DATA EXCERPTS: Begin

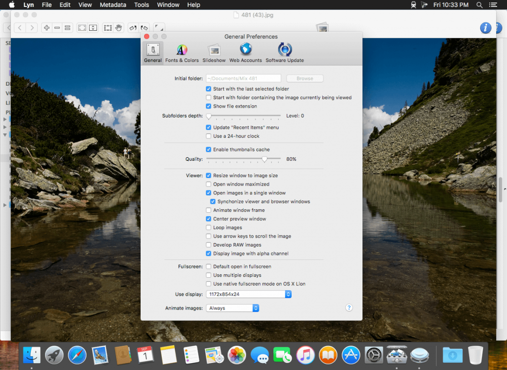Enable Use a 24-hour clock
Viewport: 507px width, 370px height.
208,136
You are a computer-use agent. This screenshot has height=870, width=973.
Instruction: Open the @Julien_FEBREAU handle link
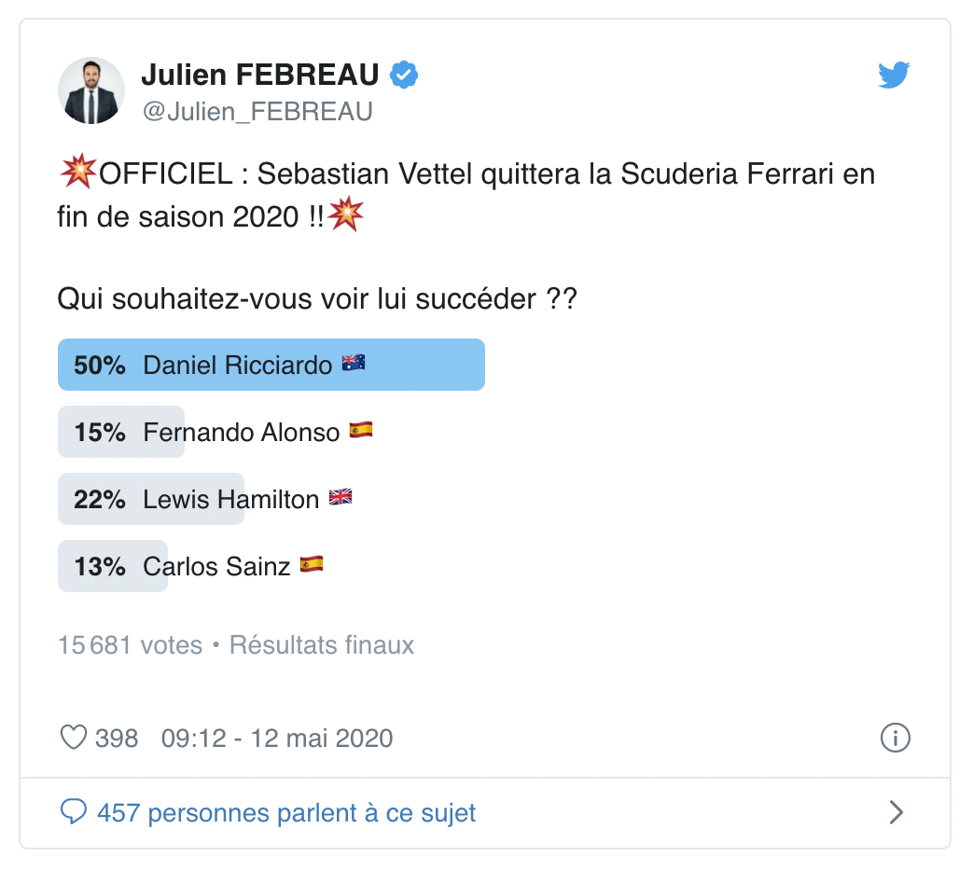pos(257,112)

DATA EXCERPTS: End

WORK REQUEST: The lines to copy begin at the one containing "You are a computer-use" and end at the last line of the records. Set down exactly those lines and no others, both ends included, and omit all pictures.

RESPONSE FOR THIS EXERCISE:
You are a computer-use agent. This screenshot has height=870, width=973.
Instruction: Open the @Julien_FEBREAU handle link
pos(257,112)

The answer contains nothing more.